Directive A:
Render this sentence from the museum text on Daniel Brown into Spanish: "Since 1999, he has been acknowledged as a pioneer in the new media field."
Directive B:
Carry on the museum text on Daniel Brown from the point where it ends.

Text block:
● ● ● ●
D'Arcy Thompson Zoology Museum Art Collection

Daniel Brown

Daniel Brown, FlowersFlowers, Daniel Brown

Images: Stills from Flowers, computer programme, 2012-13.  DUNUC ARTS:4426
Presented by the Art Fund and the Esmée Fairbairn Foundation

 

“Daniel Brown's work changes the way we look at and engage with digital imagery. It is technically innovative and emotionally engaging, but also gives us an extraordinary amount of freedom in the way we experience it”
- Jonathan Ive, Head of Design, Apple

Daniel Brown is a designer, programmer and artist, specialising in the fields of Creative Digital Technology and Interactive Design and Applied Arts.  Since 1999, he has been acknowledged as a pioneer in the new media field.  He has work in the collections of the San Francisco Museum of Modern Art and the V&A Museum.  He was chosen as London Design Museum's Designer of the Year in 2004 and since then selected for The Observer's '80 people who will define the next 10 years' and Design Week's Hottest 50 Designers.  His clients have included Selfridge’s, Sony, the Wellcome Foundation and Saatchi & Saatchi.
● ● ● ●
Material supplied:

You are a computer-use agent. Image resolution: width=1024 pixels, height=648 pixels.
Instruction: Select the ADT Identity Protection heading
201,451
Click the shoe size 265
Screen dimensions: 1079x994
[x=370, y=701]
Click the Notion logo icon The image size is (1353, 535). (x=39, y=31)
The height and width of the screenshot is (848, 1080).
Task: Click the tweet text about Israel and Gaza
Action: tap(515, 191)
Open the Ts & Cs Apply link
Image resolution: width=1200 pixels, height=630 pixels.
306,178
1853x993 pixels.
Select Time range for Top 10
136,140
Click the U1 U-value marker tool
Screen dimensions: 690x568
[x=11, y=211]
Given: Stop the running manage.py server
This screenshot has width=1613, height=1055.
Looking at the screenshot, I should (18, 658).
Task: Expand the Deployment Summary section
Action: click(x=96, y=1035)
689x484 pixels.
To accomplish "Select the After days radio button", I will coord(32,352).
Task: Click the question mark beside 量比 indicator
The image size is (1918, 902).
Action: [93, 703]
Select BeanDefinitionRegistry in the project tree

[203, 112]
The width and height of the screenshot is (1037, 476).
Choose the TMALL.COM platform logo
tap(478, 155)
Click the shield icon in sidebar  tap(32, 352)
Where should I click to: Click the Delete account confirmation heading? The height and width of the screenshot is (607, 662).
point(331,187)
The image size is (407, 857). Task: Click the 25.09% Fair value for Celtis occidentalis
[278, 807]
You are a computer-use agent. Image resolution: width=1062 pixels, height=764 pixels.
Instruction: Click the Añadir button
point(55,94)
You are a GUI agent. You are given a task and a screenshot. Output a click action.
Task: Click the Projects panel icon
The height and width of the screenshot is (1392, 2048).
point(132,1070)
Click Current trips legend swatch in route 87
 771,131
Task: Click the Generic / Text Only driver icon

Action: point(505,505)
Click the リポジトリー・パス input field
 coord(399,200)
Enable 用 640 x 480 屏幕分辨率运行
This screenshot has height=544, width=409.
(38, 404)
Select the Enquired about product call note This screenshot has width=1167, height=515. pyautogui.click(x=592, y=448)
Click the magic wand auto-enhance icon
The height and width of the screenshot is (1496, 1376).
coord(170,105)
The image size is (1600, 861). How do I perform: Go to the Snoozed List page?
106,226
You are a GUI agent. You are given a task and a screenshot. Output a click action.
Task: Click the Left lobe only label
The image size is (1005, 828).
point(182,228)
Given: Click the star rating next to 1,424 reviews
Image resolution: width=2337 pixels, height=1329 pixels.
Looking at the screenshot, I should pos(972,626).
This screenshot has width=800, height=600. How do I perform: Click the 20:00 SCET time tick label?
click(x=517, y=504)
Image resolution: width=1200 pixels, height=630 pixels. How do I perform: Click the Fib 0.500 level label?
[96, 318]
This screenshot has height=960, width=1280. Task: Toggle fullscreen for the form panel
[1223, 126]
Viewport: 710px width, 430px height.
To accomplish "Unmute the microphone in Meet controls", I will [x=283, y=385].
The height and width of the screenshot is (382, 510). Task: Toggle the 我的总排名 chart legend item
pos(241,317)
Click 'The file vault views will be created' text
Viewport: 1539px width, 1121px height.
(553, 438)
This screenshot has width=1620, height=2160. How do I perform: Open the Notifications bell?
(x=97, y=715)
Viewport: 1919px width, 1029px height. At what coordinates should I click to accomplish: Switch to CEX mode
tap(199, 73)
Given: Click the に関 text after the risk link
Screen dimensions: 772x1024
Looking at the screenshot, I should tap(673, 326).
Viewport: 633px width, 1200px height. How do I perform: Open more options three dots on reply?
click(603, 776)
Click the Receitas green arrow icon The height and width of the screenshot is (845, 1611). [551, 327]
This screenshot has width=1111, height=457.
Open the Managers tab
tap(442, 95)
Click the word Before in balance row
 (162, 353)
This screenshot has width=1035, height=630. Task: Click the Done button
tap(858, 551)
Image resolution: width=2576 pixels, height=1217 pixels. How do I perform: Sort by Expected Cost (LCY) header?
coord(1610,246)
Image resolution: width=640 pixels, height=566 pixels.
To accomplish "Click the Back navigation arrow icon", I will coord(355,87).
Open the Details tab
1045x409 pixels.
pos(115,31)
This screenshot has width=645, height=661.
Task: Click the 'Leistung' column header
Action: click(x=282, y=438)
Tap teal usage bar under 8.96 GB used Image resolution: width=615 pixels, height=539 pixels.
● ● ● ●
Task answer A:
Desde 1999, ha sido reconocido como pionero en el campo de los nuevos medios.

Task answer B:
Like many working in the field of computer art, D’Arcy Thompson’s work has been an important influence in Daniel’s work: “for me mathematics is the language of nature”.  Brown began a series called On Growth and Form in 1999 – crafted by complex mathematics rather than by hand, these works use computer code to generate hyper-realistic, never repeating blooms that – like time-lapse documentary photography – explode hypnotically into patterns before the viewer’s eyes.  Most recently, a version was commissioned by the V&A in 2009.

For the Art Fund RENEW project, we commissioned Brown to create a new generation of the series, this time integrating true high-end real-time 3D graphics into the process, allowing a ‘virtual’ camera to pan around the blooms as they grow.  The final piece also uses imagery, patterns and colours from the collections in the D’Arcy Thompson Zoology Museum to create flower textures and inspire flower shapes.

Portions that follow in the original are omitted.